Foto von Steve Brusatte, National Geographic Creative

Vor über 160 Millionen Jahren trotteten riesige Sauropoden mit langen Hälsen schwerfällig durch urzeitliche Lagunen auf dem Gebiet des heutigen Großbritanniens. Nun hat man an der unwirtlichen, rauen Küste der schottische Insel Skye Dutzende ihrer Fußabdrücke entdeckt.

Vom felsigen Ufer aus könnte man die riesigen Fußspuren für Gezeitentümpel halten. Auf den zweiten Blick offenbaren sich jedoch die Formen der Zehen und Fersen der Dinosaurier.

„Diese Spuren befanden sich jahrelang direkt vor unseren Augen“, sagt der Paläontologe Michael Habib von der University of Southern California, der an der Entdeckung nicht beteiligt war. „Das verdeutlicht, dass die Sauropoden so viel größer als alles waren, dass wir Paläontologen im Freien erst mal gar nicht nach irgendwas von solchen Ausmaßen suchen.“

Zwischen den riesigen Abdrücken fand das Team außerdem charakteristische, dreizehige Fußabdrücke von Theropoden, die vermutlich ältere Cousins des kreidezeitlichen Tyrannosaurus rex waren.

Die Spuren auf Skye, von denen am 2. April im „Scottish Journal of Geology“ berichtet wurde, bieten einen seltenen Einblick in den mittleren Jura. Aus dieser Periode vor etwa 163 bis 174 Millionen Jahren hatte man bisher kaum Dinosaurierfossilien gefunden. Die jüngste Entdeckung untermauert den Status der Insel Skye als Schlüsselregion für ein tieferes Verständnis dieser geheimnisvollen Epoche der Erdgeschichte.

„Der Mitteljura war eine wichtige Zeit: Etwa um diese Zeit herum erhoben sich die ersten Vögel in den Himmel, die ersten Tyrannosaurier entwickelten sich und die ersten wirklich gewaltigen Sauropoden kamen auf“, sagt der Co-Autor der Studie Steve Brusatte.

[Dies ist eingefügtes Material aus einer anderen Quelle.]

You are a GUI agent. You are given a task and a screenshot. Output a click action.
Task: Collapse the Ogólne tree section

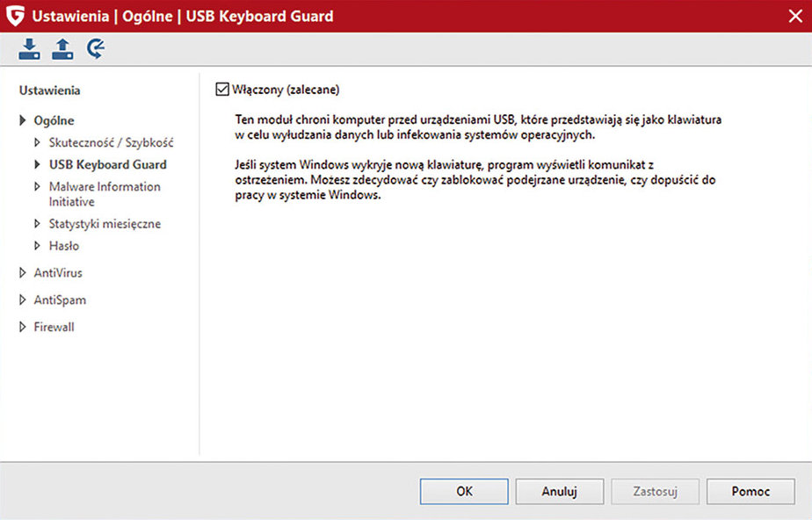point(23,120)
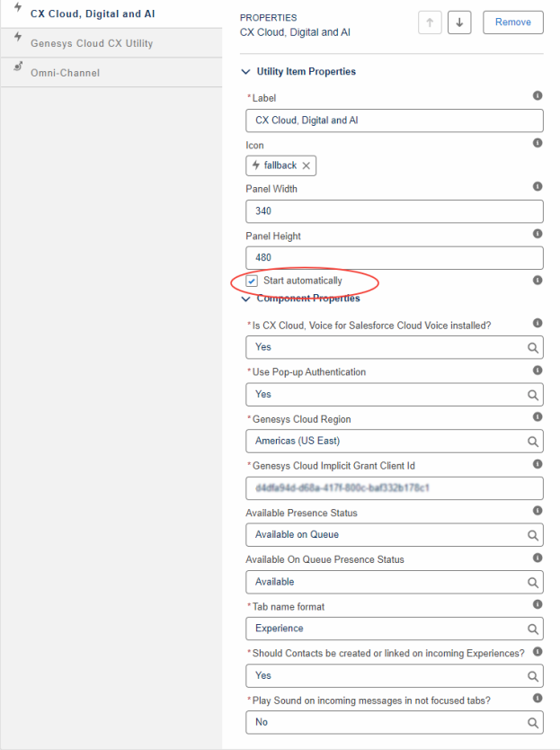Click info icon for Use Pop-up Authentication

(538, 370)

Der Paläontologe der Universität Edinburgh wird von National Geographic gefördert.

„Skye ist einer der wenigen Orte, an denen man diese Fossilien finden kann.“

WASSER, ÜBERALL WASSER

Im April 2016 stolperten die beiden Forscher Davide Foffa und Hong-Yu Yi am Brother‘s Point (Rubha nam Brathairean) über die Abdrücke. 2017 suchten Brusatte und seine Studentin Paige dePolo den Ort auf, um ihn zu kartieren und die Spuren zu untersuchen. Ihre Feldforschung wurde von der National Geographic Society finanziert.

Bei dem Wort „Feldforschung“ denkt der ein oder andere vielleicht an Indiana Jones, der mitten in der Wüste steht. Aber auf Skye bedeutet Feldforschung eher kalte, verregnete Winde, die unablässig toben und die Drohnen umherschleuderten, mit denen die Forscher das Gebiet kartieren wollten. Die Flut überschwemmte zudem regelmäßig die Fußspuren an der Küste.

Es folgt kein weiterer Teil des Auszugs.